El «Occupy Wall Street», o las protestas de «Los indignados» resaltaban la inmoralidad e injusticia de esa división de clase entre el 1% de grandes propietarios, frente a un 99% de personas asalariadas y desempleadas, y advertían los riesgos de la indiferencia sobre la continuidad de ese orden de cosas.
la célebre frase del empresario Warren Buffet: «hay una guerra de clases y la estamos ganando los ricos».
En Colombia, con el estallido social y los antecedentes de protestas previas, se fue configurando una conciencia tácita en la que se exaltaba la solidaridad barrial, y en la que se asumían como semejantes a las personas precarizadas y desempleadas.
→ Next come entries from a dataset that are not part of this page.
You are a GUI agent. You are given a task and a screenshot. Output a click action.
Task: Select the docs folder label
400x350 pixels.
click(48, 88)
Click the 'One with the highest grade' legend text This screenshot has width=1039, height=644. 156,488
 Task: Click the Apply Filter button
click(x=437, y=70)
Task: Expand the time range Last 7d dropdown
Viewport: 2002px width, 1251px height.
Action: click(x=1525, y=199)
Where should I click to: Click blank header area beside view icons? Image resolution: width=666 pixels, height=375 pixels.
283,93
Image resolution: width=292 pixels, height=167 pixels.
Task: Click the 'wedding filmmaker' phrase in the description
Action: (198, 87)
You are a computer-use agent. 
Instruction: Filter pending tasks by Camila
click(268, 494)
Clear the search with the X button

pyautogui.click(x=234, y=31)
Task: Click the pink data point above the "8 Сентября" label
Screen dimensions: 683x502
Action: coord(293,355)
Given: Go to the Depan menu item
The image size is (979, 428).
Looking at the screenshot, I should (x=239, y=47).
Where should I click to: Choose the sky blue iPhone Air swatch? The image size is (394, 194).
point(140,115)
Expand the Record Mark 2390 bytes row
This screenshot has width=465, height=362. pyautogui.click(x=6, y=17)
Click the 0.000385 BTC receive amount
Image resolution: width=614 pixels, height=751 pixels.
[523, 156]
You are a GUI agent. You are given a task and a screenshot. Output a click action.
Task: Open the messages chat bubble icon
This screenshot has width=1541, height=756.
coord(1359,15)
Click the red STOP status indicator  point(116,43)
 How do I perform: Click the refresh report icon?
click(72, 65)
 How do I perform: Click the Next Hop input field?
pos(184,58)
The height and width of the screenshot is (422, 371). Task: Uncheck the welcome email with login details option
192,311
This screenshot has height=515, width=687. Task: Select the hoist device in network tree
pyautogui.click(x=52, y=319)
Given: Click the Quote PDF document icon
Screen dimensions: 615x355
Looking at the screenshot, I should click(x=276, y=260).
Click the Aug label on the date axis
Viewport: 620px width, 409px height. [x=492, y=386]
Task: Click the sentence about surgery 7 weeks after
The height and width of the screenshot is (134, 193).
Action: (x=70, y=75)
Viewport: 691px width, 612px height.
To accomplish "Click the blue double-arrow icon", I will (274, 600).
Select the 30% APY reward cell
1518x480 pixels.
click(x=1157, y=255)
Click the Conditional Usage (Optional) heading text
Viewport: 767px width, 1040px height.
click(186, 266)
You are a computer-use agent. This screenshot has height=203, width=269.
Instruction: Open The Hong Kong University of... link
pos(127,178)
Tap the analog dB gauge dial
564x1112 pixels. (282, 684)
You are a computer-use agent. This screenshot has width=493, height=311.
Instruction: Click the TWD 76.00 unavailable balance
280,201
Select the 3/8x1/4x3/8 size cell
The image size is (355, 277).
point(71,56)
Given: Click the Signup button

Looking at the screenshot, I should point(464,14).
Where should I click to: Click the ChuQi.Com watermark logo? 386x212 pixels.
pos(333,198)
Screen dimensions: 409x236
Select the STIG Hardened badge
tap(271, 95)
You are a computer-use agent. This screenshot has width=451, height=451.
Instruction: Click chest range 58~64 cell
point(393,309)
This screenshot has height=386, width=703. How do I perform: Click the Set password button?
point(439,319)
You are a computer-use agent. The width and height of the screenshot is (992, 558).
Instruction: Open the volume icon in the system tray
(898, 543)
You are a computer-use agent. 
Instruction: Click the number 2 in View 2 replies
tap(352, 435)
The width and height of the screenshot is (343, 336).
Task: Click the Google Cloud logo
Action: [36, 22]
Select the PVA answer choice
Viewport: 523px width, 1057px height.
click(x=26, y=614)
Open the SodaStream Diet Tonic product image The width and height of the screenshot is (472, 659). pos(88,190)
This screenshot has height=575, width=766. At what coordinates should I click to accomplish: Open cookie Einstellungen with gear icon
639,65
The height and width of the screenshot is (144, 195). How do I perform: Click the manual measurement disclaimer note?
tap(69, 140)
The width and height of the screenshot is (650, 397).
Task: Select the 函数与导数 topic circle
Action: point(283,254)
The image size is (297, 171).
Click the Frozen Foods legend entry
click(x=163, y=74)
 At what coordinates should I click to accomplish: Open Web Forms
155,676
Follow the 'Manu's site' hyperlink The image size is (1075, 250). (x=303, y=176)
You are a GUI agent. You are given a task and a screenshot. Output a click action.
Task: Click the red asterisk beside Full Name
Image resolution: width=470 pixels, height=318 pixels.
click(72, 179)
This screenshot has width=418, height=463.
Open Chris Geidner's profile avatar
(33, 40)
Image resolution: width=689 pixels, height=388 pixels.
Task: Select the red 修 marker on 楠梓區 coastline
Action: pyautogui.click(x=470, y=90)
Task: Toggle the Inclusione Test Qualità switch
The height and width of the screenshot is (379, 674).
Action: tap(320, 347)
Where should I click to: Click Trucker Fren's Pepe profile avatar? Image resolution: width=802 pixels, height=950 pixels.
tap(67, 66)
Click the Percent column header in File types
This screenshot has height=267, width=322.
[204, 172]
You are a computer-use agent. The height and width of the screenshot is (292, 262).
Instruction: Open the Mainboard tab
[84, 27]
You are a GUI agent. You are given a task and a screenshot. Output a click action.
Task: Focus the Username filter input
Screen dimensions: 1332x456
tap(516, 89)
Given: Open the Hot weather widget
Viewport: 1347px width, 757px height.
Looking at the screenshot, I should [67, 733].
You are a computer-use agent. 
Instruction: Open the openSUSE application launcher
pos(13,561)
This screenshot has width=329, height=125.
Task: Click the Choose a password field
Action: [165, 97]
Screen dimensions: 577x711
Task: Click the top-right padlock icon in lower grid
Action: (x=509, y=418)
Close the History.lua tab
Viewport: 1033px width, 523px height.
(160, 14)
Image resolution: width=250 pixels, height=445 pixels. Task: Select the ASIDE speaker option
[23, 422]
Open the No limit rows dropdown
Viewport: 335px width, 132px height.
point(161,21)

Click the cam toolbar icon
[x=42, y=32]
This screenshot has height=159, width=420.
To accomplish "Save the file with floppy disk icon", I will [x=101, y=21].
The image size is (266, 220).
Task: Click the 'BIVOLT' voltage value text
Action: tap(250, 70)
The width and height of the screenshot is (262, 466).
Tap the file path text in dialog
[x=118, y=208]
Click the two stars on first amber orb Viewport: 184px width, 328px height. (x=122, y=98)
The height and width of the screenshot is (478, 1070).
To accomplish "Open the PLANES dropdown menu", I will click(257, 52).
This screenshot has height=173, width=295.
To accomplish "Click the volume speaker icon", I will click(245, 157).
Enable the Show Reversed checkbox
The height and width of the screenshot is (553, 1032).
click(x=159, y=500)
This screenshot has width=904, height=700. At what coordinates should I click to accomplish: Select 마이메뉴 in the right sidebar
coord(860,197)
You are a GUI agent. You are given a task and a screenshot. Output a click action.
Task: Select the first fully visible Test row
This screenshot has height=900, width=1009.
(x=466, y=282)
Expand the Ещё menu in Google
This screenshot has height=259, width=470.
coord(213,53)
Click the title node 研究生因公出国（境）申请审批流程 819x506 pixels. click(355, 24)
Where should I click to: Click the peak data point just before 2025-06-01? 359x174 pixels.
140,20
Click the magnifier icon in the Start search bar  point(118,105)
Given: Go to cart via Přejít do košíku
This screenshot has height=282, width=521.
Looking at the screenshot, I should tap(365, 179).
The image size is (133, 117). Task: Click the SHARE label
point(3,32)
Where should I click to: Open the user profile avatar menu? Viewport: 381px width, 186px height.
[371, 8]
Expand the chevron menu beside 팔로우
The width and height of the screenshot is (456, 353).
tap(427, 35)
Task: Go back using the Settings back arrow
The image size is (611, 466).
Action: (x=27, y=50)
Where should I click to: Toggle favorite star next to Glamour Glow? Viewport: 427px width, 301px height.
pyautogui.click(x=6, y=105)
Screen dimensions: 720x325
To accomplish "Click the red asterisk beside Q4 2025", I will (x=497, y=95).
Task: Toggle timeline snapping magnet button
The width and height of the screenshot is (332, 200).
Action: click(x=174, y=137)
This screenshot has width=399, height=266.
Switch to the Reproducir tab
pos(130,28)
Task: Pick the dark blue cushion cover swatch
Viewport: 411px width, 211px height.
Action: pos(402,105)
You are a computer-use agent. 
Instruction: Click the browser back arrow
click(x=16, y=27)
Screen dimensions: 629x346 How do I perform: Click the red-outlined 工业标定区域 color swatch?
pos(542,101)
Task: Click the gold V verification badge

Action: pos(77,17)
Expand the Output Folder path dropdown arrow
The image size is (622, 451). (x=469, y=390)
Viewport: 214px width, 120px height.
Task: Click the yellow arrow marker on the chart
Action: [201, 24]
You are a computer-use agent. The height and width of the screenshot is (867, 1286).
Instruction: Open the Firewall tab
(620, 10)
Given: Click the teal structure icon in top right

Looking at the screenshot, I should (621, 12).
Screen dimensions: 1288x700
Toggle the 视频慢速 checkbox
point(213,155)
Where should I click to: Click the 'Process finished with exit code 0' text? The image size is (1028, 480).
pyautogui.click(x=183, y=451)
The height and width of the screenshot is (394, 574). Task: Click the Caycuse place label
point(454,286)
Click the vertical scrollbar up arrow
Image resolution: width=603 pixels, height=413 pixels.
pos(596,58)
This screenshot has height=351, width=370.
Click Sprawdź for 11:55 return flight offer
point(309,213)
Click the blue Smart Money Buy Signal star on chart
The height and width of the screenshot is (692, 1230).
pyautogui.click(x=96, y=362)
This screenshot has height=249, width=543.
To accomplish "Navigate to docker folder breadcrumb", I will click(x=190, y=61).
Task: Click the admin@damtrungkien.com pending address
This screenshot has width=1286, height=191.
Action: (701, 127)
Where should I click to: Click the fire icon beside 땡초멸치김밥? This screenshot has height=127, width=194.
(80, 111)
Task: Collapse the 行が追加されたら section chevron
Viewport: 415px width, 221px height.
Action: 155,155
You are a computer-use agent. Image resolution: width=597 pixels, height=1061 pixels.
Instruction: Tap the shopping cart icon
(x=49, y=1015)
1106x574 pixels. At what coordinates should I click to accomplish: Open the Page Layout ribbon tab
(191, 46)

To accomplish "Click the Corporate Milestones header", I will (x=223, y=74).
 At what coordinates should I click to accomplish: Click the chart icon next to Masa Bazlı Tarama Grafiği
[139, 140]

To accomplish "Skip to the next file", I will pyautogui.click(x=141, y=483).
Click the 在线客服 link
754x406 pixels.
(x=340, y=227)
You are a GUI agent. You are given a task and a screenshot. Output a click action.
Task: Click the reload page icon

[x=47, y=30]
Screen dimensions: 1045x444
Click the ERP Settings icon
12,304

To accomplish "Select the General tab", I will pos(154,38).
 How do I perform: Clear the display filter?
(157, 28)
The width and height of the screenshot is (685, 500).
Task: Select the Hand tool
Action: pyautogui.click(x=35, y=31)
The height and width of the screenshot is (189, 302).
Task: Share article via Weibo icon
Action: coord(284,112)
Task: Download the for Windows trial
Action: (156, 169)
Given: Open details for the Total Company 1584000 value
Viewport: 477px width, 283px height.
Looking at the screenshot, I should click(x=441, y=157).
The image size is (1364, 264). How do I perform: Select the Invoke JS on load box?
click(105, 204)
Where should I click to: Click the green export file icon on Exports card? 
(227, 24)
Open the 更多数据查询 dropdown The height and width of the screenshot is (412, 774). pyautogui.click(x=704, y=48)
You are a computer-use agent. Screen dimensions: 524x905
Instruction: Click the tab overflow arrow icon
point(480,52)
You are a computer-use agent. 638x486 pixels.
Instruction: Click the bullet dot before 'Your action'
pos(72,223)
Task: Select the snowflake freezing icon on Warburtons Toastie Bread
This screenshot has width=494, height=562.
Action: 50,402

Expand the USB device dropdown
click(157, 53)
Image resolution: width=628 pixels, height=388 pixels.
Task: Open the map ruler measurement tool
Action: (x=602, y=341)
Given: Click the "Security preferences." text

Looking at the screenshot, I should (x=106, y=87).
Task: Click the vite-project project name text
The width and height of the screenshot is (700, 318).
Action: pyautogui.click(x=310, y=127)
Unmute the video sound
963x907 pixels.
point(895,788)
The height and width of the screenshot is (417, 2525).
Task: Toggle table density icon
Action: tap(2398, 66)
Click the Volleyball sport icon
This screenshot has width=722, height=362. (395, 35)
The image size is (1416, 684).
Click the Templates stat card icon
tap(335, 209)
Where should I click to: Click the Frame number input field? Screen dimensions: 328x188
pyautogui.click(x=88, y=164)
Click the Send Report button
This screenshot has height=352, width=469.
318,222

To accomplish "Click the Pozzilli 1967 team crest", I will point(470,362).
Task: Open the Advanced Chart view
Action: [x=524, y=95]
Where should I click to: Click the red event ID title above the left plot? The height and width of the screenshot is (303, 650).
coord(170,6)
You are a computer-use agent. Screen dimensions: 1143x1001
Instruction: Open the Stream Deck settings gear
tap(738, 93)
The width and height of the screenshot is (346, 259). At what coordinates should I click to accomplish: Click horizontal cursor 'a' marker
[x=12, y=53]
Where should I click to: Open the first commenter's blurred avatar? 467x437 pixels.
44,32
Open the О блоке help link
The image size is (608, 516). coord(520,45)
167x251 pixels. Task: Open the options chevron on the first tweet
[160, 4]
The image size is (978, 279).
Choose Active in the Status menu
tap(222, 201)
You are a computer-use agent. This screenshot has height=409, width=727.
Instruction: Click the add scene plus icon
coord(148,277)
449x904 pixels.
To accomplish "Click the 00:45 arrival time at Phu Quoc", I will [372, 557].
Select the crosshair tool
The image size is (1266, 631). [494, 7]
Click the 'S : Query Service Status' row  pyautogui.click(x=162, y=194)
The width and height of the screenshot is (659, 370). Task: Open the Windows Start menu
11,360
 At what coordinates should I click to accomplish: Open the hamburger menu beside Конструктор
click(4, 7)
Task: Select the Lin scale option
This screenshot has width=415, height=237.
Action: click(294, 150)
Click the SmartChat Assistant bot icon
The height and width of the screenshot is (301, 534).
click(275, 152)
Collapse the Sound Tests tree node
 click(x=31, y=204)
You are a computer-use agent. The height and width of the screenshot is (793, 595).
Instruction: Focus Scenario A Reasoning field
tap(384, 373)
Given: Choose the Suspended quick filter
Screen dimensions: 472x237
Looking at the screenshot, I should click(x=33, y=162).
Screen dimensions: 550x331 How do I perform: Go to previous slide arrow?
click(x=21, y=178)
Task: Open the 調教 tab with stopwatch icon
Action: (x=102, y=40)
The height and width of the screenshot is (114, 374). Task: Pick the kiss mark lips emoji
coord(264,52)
Al mismo tiempo, iba quedando en evidencia el talante de los sectores de élite, que acudieron incluso a métodos paramilitares para enfrentar a los sectores movilizados.
Así, con el paso de los años, la noción de clase y de clase trabajadora volvió a aparecer en el mapa, quedando también en evidencia su composición feminizada y racializada, en contraposición a la imagen previa de un segmento social de carácter masculino y blanco. Pero, como ya lo decían los autores clásicos, una cosa es la clase social y otra la conciencia de clase.
La conciencia de clase —trabajadora— no consiste ni en una suerte de envidia hacia los grandes propietarios ni en la resignación ante el empobrecimiento o la precariedad, sino más bien, en el reconocimiento del orden estructural de desigualdad, el rechazo de las relaciones de explotación, y el deseo de cambio.
La clase trabajadora, o la clase popular —hablando en un sentido más amplio—, no es la misma del siglo pasado. Está mucho más fragmentada, tiene más modalidades de empleo y, si bien tiene un mayor nivel de profesionalización, está más precarizada; no goza de una identidad común, y ha cedido, en gran medida, a la ideología de la autoexplotación. La conciencia de clase, en ese sentido, es útil para identificar cómo las situaciones adversas a nivel económico-emocional no son solo efecto de conductas individuales aisladas, sino que tienen todo que ver con el sistema capitalista fundamentado en la inequidad.
La conciencia de clase consiste en el reconocimiento del orden estructural de desigualdad, el rechazo de las relaciones de explotación, y el deseo de cambio.
La conciencia de clase sirve también para imaginar políticamente las alternativas de organización social que cuestionen las formas de explotación laboral, sin perder de vista las formas de opresión por raza y género que fueron casi omitidas en años pasados. Alternativas que se opongan, además, a los mecanismos de represión y dominación que buscan divorciar la libertad de la igualdad. Sirve, en últimas, para superar la mentalidad de «tiburón» de estos tiempos, tan útil a los poderosos, y tan inútil a las aspiraciones de cambio estructural.